Text segment
[START]

For the last layer, I teach just like Tim does, I show them F R U R' U' F' to orient edges, and use commutators to flip corners (R' D2 R F D2 F') and the same exact ones Tim describes for permutation. To avoid the mistake of them turning the cube instead of the U layer I describe the U-layer as one of those pin-wheel fans for kids where you blow into it to spin it really fast. I tell them that they have to spin the pin-wheel to get the next corner to the UFR spot. I describe the move R' D2 R (for permuting) as a baseball glove move. I show them how the UR edge and the UBR corner together stay connected, and I call that the "baseball glove". The UFR corner is the baseball, and it gets thrown to the back with the D2 move.

I've found that kids who have done all the 9 puzzles I have first, developing a sort of basic cube sense, can learn to solve it usually within 1 week after that, which is the equivalent of 2.5 hours of instruction spread over a week.

I think you have really good techniques for teaching your son, and definitely consider a commutator last layer so that he won't just learn it via short term memory and possible forget 1 year from now, but will understand intuitively what he is doing.

Let us know when he solves it, it sounds like he is already close!

Chris


----------



## Mike Hughey (Jul 24, 2008)

That sounds almost exactly like the method I used to teach my then-8-year-old and then-6-year-old daughters to solve the cube. They are now both (barely) sub-minute solvers, and the then-6-year-old (who is now 7) can solve a 4x4x4.

I taught them the commutator for orienting corners, but they've both now dropped it, and that helped their times about as much as anything.


----------



## fanwuq (Jul 24, 2008)

I think little kids have great memory, but lack in understanding. They could easily recognize cases and apply algorithms, but probably suck at FMC. They can memorize many algs very easily! Learning Fridrich F2L is probably more difficult than a 2LLL.


----------



## MistArts (Jul 24, 2008)

fanwuq said:


> I think little kids have great memory, but lack in understanding. They could easily recognize cases and apply algorithms, *but probably suck at FMC.* They can memorize many algs very easily! Learning *Fridrich F2L is probably more difficult *than a 2LLL.



*Nudge**Nudge* I'm 13 and I don't suck at FMC. Plus, my LL sucks more than my F2L.


----------



## Pedro (Jul 24, 2008)

I think 13 is not exactly a "little kid"


----------



## fanwuq (Jul 24, 2008)

MistArts said:


> fanwuq said:
> 
> 
> > I think little kids have great memory, but lack in understanding. They could easily recognize cases and apply algorithms, *but probably suck at FMC.* They can memorize many algs very easily! Learning *Fridrich F2L is probably more difficult *than a 2LLL.
> ...



Then perhaps you aren't as little as you think you are. 
http://en.wikipedia.org/wiki/Jean_Piaget#The_stages_of_cognitive_development

By little kids, I guess it would be stages three or two.


----------



## cubetimer (Jul 24, 2008)

[END]

Stated exercise A
Write out the cube-teaching thread starting at "I've found that" and ending at "is already close!", substituting "rote memorization" for "short term memory".

Data in this exercise

[START]

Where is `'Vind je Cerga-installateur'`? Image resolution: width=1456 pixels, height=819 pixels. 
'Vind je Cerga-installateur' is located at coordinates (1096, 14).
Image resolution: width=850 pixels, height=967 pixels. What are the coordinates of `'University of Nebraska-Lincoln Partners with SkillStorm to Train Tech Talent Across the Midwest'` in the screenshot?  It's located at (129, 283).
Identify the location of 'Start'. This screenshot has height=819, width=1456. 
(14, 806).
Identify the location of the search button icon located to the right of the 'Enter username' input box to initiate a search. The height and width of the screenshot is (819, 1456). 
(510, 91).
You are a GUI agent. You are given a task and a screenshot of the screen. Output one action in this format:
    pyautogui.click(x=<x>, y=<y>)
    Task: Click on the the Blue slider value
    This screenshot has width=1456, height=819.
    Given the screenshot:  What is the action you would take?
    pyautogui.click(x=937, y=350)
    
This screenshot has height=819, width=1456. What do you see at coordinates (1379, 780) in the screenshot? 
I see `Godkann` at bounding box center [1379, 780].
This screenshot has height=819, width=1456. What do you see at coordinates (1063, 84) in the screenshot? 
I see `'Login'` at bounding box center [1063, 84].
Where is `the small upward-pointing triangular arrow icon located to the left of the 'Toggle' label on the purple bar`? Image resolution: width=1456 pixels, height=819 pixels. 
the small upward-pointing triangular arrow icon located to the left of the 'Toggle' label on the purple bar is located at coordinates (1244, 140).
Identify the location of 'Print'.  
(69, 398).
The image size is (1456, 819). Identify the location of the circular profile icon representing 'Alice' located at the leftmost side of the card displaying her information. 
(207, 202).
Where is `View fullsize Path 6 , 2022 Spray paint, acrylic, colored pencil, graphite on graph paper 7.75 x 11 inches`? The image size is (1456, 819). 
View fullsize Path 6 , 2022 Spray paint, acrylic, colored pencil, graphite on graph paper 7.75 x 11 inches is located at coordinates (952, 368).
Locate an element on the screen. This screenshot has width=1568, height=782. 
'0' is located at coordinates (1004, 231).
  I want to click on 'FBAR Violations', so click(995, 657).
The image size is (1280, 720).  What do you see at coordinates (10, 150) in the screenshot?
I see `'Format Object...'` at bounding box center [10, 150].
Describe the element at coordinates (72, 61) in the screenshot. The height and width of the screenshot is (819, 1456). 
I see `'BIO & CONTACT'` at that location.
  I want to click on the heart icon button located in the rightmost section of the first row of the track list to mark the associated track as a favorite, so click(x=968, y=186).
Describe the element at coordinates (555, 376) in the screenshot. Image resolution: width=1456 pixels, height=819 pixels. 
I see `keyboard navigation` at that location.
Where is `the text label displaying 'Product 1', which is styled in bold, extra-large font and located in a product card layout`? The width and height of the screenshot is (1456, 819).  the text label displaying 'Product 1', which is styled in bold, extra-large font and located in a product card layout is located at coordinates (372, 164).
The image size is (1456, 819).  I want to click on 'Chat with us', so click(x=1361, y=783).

[END]

Stated exercise B
Rewrite the listing starting at the line containing "780) in the screenshot?" and ending at the line containing "center [1379, 780]." as a two-column CSV with the headers request and answer. Make one row per request, put each field in quotes, and turn line breaks into spaces.

Full answer A
I've found that kids who have done all the 9 puzzles I have first, developing a sort of basic cube sense, can learn to solve it usually within 1 week after that, which is the equivalent of 2.5 hours of instruction spread over a week.

I think you have really good techniques for teaching your son, and definitely consider a commutator last layer so that he won't just learn it via rote memorization and possible forget 1 year from now, but will understand intuitively what he is doing.

Let us know when he solves it, it sounds like he is already close!

Full answer B
request,answer
"This screenshot has height=819, width=1456. What do you see at coordinates (1379, 780) in the screenshot?","I see `Godkann` at bounding box center [1379, 780]."